● **Data section**:
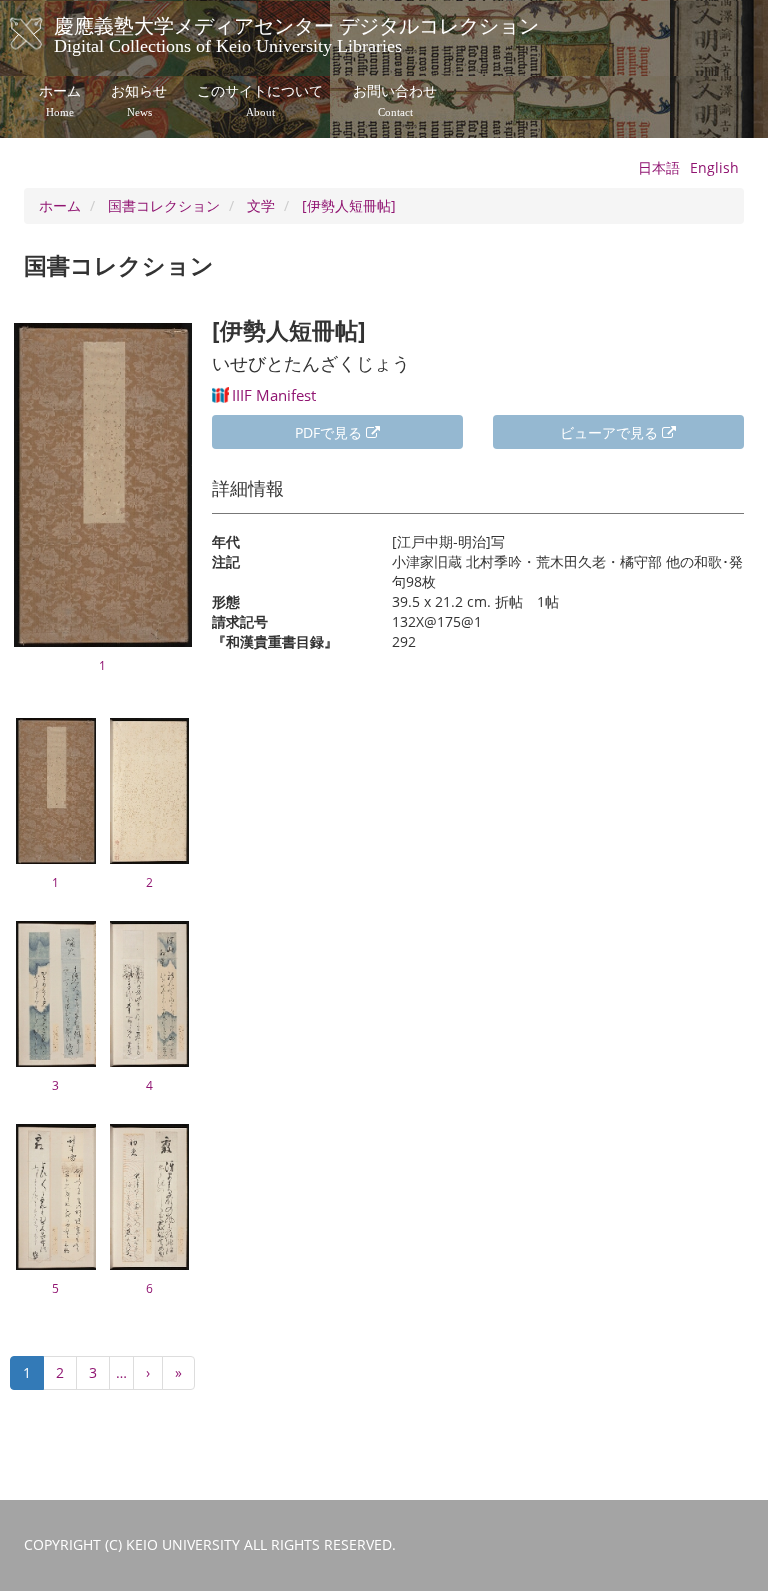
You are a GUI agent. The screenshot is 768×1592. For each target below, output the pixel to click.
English (714, 167)
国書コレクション (164, 205)
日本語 (659, 167)
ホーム (60, 101)
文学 (261, 205)
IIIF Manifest (274, 395)
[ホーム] (46, 34)
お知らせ (139, 101)
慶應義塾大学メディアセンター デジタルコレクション (296, 33)
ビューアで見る (611, 432)
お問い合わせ (395, 101)
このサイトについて (260, 101)
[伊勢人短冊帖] (349, 205)
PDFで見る (330, 432)
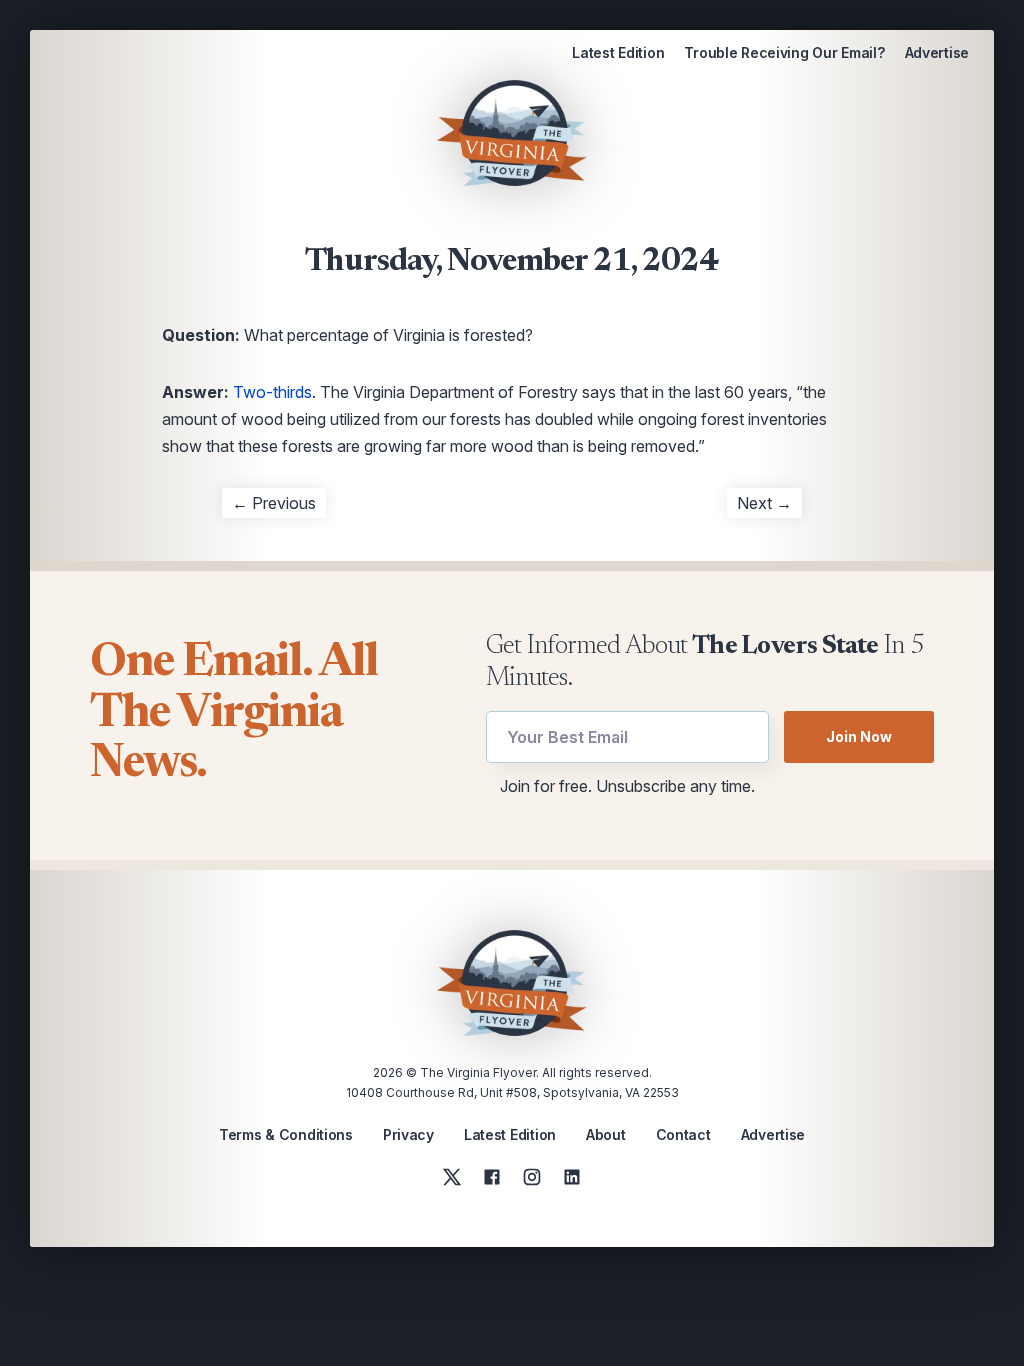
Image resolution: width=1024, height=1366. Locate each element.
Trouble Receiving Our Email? (784, 52)
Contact (683, 1135)
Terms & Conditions (286, 1134)
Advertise (937, 52)
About (606, 1135)
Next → (764, 503)
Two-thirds (272, 392)
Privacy (408, 1134)
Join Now (859, 736)
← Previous (274, 503)
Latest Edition (618, 52)
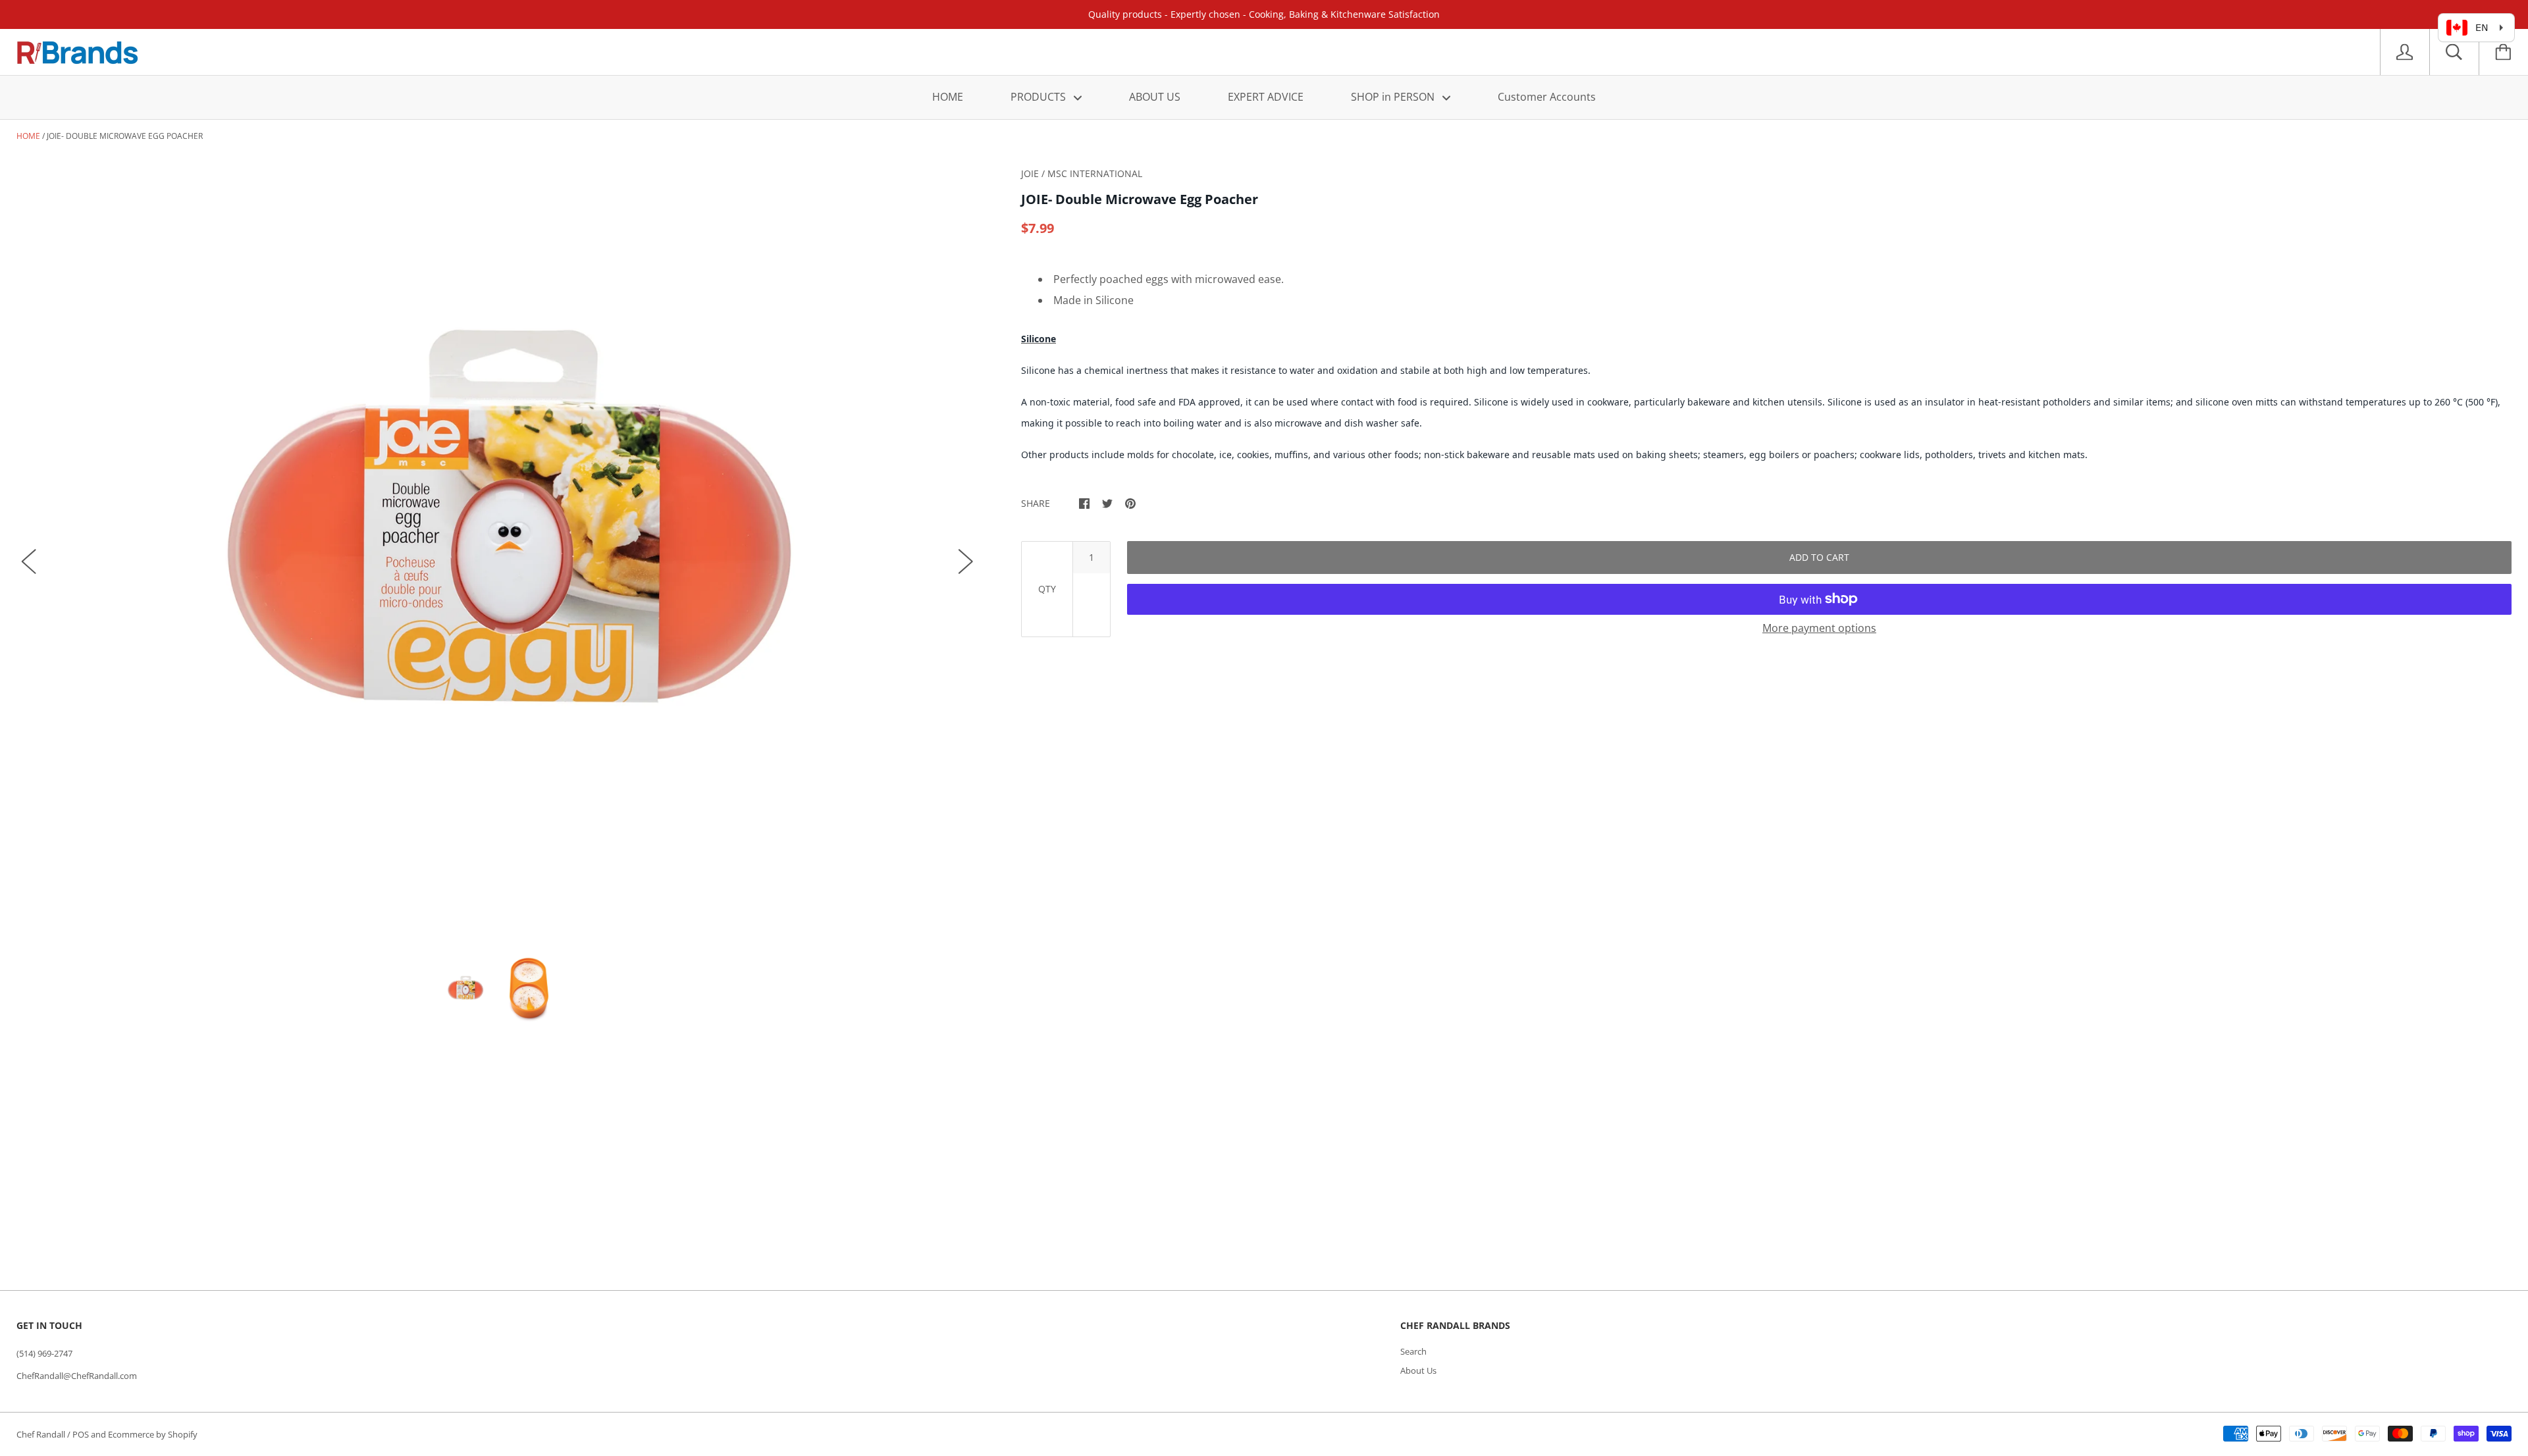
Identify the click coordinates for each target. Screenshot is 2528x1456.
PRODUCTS (1039, 97)
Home (28, 136)
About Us (1418, 1370)
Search (1413, 1351)
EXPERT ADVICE (1266, 97)
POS (80, 1434)
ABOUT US (1154, 97)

● **To do**:
Retype each line above exactly and leave out any picture.

● **Response**:
You are a GUI agent. The screenshot is 768×1592. For each target below, output the pixel to click.
English (714, 167)
国書コレクション (164, 205)
日本語 (659, 167)
ホーム (60, 101)
文学 (261, 205)
IIIF Manifest (274, 395)
[ホーム] (46, 34)
お知らせ (139, 101)
慶應義塾大学メディアセンター デジタルコレクション (296, 33)
ビューアで見る (611, 432)
お問い合わせ (395, 101)
このサイトについて (260, 101)
[伊勢人短冊帖] (349, 205)
PDFで見る (330, 432)
Image resolution: width=1024, height=1366. Locate each element.
Trouble Receiving Our Email? (784, 52)
Contact (683, 1135)
Terms & Conditions (286, 1134)
Advertise (937, 52)
About (606, 1135)
Next → (764, 503)
Two-thirds (272, 392)
Privacy (408, 1134)
Join Now (859, 736)
← Previous (274, 503)
Latest Edition (618, 52)
Identify the click coordinates for each target. Screenshot is 2528x1456.
PRODUCTS (1039, 97)
Home (28, 136)
About Us (1418, 1370)
Search (1413, 1351)
EXPERT ADVICE (1266, 97)
POS (80, 1434)
ABOUT US (1154, 97)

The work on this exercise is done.